Duas mãos de tinta cor de berinjela na parede da direita, atrás
do sofá amarelo e florido. Quadros, muitos quadros – na verdade pôsteres de
filmes –, abajures estratégicos, e a mesa perfeita para o jantar em exatamente
cinco amigos, ou oito se ocuparem o sofá.
No quarto a cama grande com os lençóis macios, a uns dois ou
três metros da cama do cachorro, que cresceu ali desejando somente o que
desejam os cachorros e os amantes: que absolutamente nada mude. E a pergunta é
quem foi que deixou o amor sair?
Logo aquele amor que diante da porta sempre escancarada a
todo tempo sorriu e ficou, ficou como se não houvesse sentido em ir a lugar algum
quando se mora justamente na casa do amor. Logo aquele amor que podia ir aonde
quer que fosse e só ficava porque ali era o melhor lugar para ficar.
Quem foi que deixou o amor sair quando estava estampado nos
olhos tímidos de culpa e inquietude que ele saía para nunca mais ser o mesmo.
Talvez ainda segurando a maçaneta ele tenha se voltado para trás e olhado uma
última vez para os dois sentados no sofá alisando o cachorro e quem sabe tenha
até mesmo dito que só ia comprar cigarros e já voltava, mas a voz saiu de tal
forma que os dois naquela hora já sabiam, e alisavam o cachorro mais forte, e
mais rápido, pensando que podiam fazer alguma coisa pra que ele não partisse – qualquer
coisa, nem que fosse trancar aquela porta sempre tão docemente aberta –, mas
esperando também que no lugar dele outro amor mais convicto viria.
E o amor fechou bem devagar a porta atrás de si, quase sem
ruído, quase sem doer, e antes disso ao invés de apagar a luz ele a acendeu,
deixou brilhando uma luz insuportável e feia, que esmiuçava os detalhes das
peles ao amanhecer, que fazia suar, que encardia o roxo
da parede e mostrava que nenhum dos pôsteres de filmes significava qualquer coisa pra eles. Saiu e deixou os dois ali como que
sem saber onde ficava o interruptor, sem acertar o abraço, a conversa, o sono, sem
saber nem mesmo alisar o cachorro – o cachorro que, só ele, não entendia.

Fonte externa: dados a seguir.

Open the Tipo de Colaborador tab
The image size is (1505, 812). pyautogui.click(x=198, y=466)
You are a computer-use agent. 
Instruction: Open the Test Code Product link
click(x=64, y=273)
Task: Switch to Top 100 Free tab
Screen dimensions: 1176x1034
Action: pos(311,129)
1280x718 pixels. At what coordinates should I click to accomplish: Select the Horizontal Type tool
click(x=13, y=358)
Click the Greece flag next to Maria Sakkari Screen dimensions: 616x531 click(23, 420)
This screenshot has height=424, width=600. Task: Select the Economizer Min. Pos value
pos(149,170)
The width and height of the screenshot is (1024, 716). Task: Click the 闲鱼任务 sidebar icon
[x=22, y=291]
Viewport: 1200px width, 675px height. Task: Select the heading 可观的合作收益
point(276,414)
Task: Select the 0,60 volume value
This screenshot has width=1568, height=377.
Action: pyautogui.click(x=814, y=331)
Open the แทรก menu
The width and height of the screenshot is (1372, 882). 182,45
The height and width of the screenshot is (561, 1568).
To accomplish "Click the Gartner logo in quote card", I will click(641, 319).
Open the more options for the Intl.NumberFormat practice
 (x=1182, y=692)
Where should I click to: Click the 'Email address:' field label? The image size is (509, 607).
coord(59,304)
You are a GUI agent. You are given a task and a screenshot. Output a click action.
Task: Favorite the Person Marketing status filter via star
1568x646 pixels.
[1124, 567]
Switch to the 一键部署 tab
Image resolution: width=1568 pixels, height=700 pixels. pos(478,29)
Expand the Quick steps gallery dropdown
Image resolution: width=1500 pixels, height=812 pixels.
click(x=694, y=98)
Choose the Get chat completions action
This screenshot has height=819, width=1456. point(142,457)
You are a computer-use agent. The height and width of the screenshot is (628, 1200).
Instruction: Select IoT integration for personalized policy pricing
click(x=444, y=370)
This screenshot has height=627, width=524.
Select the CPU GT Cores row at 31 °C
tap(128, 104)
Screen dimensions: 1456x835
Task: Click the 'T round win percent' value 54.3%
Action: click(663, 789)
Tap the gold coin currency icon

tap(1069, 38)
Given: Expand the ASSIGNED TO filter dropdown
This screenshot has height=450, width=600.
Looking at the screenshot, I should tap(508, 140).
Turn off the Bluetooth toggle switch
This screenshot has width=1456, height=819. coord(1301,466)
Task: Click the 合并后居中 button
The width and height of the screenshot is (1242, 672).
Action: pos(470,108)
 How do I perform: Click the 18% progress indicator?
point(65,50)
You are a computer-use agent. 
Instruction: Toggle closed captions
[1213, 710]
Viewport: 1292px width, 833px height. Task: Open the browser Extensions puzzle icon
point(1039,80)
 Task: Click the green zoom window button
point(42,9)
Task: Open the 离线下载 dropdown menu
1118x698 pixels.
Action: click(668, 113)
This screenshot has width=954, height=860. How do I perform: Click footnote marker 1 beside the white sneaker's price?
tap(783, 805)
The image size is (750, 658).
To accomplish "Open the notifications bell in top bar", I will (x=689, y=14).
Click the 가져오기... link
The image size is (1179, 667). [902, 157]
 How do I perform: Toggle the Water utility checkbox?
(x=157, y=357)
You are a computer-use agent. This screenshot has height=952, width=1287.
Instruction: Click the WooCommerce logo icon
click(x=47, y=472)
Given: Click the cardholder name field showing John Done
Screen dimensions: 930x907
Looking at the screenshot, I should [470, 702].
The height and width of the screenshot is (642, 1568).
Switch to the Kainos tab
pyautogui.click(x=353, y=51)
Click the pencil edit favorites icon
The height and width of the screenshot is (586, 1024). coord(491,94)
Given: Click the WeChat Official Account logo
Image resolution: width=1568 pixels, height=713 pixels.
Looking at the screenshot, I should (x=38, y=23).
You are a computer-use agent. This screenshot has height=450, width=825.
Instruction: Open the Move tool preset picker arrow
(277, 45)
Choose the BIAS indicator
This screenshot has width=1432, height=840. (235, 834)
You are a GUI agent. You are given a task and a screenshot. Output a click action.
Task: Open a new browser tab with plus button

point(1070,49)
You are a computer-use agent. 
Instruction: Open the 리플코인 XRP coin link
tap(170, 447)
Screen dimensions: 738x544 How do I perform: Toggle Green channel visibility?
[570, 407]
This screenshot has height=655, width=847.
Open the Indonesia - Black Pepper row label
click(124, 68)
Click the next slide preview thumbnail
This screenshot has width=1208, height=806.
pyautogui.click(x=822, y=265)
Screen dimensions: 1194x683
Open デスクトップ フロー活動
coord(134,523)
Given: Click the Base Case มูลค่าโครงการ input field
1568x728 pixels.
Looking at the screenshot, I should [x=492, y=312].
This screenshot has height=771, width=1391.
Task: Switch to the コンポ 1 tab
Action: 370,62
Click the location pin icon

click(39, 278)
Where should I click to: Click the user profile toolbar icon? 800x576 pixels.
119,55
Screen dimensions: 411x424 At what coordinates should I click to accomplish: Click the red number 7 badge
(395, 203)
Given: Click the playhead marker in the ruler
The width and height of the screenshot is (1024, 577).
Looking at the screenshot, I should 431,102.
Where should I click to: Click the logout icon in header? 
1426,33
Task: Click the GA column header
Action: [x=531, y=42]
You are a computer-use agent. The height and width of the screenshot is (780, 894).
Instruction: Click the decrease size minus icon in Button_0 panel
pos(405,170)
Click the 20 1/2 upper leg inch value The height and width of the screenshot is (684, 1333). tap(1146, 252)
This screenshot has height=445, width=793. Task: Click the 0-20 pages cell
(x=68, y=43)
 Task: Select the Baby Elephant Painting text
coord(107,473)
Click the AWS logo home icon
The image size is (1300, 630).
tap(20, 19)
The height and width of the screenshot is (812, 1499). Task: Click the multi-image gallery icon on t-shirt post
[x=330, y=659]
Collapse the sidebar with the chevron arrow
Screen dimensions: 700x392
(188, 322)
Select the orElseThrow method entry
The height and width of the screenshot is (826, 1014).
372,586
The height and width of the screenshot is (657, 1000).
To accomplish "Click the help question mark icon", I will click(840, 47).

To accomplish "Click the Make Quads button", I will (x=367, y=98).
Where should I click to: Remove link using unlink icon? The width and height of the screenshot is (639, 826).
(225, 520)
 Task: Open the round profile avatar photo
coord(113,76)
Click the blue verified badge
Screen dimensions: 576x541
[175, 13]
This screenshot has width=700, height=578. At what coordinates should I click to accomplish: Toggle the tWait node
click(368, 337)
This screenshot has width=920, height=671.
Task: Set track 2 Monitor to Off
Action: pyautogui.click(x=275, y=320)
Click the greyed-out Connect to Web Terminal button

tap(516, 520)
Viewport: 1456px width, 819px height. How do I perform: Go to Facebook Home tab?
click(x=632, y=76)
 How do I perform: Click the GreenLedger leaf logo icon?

Talvez a pergunta não seja nem quem foi que deixou o amor
sair, mas sim quem foi que impediu que ele entrasse de volta quando ele bateu à
porta, sem muita certeza, sem muita saudade, mas disposto a
ficar, a tentar, a ocupar de novo os espaços e harmonizar as luzes. Ele batia
à porta quem sabe ansioso principalmente pela alegria do cachorro que talvez ainda
esperasse a retomada do espetáculo crônico da felicidade.
E ele bateu, e os dois se olharam, sem dizer nada – o cachorro
latia sem parar diante da porta --, mas eles não abriram, talvez por medo de
olhar na cara daquele amor andarilho, que por tanto tempo sumira assim, e que
voltava não se sabe com que mãos, com que olhos, com que anseios, o amor que
talvez fosse, ele próprio, um estranho ali. Ouviram os passos distanciando no
jardim, e finalmente souberam que a casa – que já não era do amor – não era a
casa de ninguém.
Agora, sem nunca mais receber notícias daquele amor, eles
descobriram que os móveis simplesmente não cabem em casa nenhuma. Por qualquer
razão que dói mais que a luz indecente que ele deixou ardendo contra os olhos deles, é
preciso mudar completamente tudo, cada centímetro da tão preciosa bagagem,
porque não há um novo amor no mundo cujo lar contemple o que se era e o que se
poderia ser.
E já nem o cachorro espera.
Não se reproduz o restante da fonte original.